I first came across Kat Leyh’s vibrant cartooning style when I reviewed her minicomic Pancakes here at Broken Frontier in 2013. Like that short story her graphic novel Bird Witch also comes to us via Chicago micropublisher Yeti Press (interviewed here at Broken Frontier last year), and collects six issues of the comic of the same name, along with a number of bonus extras.
Bird Witch is an all-ages fantasy that follows the adventures of two young chums – 10-year-old witch-in-training Nina Alexander and 11-year-old Tali Av’ Hoon, a Tengu from Japanese folk tales. These adventurous girls live with their families in an ancient magical forest. Nina is under the guardianship of her two uncles Ollie and Isaac, and is part of a lineage of forest wardens protecting the woodland from the darker forces that reside there. The birdlike Tali and her kin have just moved to the Giant’s Backbone mountain range in the area and the newcomer is just beginning to explore her new home.
The main feature in this 153-page compilation details the first meeting of the girls, their burgeoning friendship and how Tali becomes a prisoner of the titular Bird Witch; a malevolent old crone who is sustained by draining the magical life forces of the land’s avian inhabitants. In a number of back-ups we observe the blossoming relationship between the two leads as Nina gains a familiar, they visit a fairy ring at night (with almost disastrous consequences), and encounter a powerful eel dragon whose plight is not all it seems.
The first thing that stands out about Leyh’s writing here is that Bird Witch is perfectly pitched at its target younger audience. The stories featured are, perhaps, slight in plot but that’s somewhat deceptive as regards the bigger picture.
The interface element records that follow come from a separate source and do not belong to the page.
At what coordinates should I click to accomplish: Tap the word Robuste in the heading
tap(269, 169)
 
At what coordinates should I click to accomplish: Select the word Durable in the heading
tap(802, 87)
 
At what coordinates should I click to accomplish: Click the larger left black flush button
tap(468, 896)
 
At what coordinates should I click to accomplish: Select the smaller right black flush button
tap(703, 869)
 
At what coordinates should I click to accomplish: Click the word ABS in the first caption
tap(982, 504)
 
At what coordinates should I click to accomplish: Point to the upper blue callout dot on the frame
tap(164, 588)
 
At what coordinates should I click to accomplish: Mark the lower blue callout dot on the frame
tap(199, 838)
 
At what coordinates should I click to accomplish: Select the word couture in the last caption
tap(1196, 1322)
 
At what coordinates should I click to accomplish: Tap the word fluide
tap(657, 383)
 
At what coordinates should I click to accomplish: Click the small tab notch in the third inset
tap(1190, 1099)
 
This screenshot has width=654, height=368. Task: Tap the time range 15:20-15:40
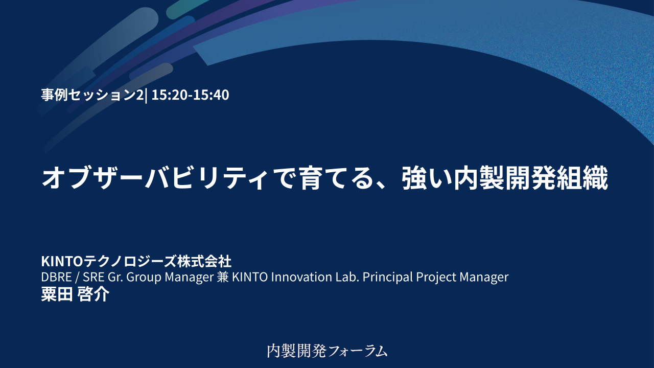(190, 95)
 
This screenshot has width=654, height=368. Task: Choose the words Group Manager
(169, 277)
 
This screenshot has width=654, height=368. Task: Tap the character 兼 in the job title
(223, 277)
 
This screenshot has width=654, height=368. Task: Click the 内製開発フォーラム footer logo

The charm of Bird Witch is in its characterisation; in two main characters who, despite the fantastic world they live in, are wholly recognisable as authentic pre-teens in personality, behaviour and their reactions to events.
Bird Witch isn’t concerned with complex, twisting storylines. It’s far more subtle work than that. What Leyh gives us in these pages is a celebration of friendship, an evocation of those heady days of childhood when there was always another adventure awaiting us just around the corner, and where the world was always full of exciting new things to discover. That’s not to say there aren’t ongoing plotlines – the mystery of Nina’s missing parents and the role of the forest rangers will hopefully be picked up on in future instalments – but primarily, just like the outlook of the engagingly mischievous girls at the heart of its narrative, Bird Witch is about living in the moment. Because as kids that’s all we care about – and Leyh’s great triumph here is in recreating that familiar period in our lives. Albeit with a whole host of extraordinary mystical creatures thrown in for good measure…
There’s a fluidity to the artwork that will most certainly grab the attention of a younger readership. Leyh has a keen eye for visual characterisation with a quizzical look, a startled expression or a beaming smile speaking volumes about her protagonists’ state of mind. It’s her panel-to-panel storytelling that most impresses, though, with an animated sense of motion and adept use of perspective that is quite exquisite in places. And let’s not forget the use of colour in Bird Witch – those beautiful green and brown hues – to so effectively emphasise the verdant forest world the cast resides in.
Like all true fairy tales there’s more than a hint of lurking horror in the pages of Bird Witch and it’s that contrasting mix of the charming and the disturbing that plays such a large part of this book’s appeal. A captivating world populated by characters the reader feels instantly invested in, Bird Witch is an all-ages gem and an ideal entry point into the medium for the youthful would-be comics fan in the family.
Bird Witch is published by Yeti Press and available from their online store here priced $20.00.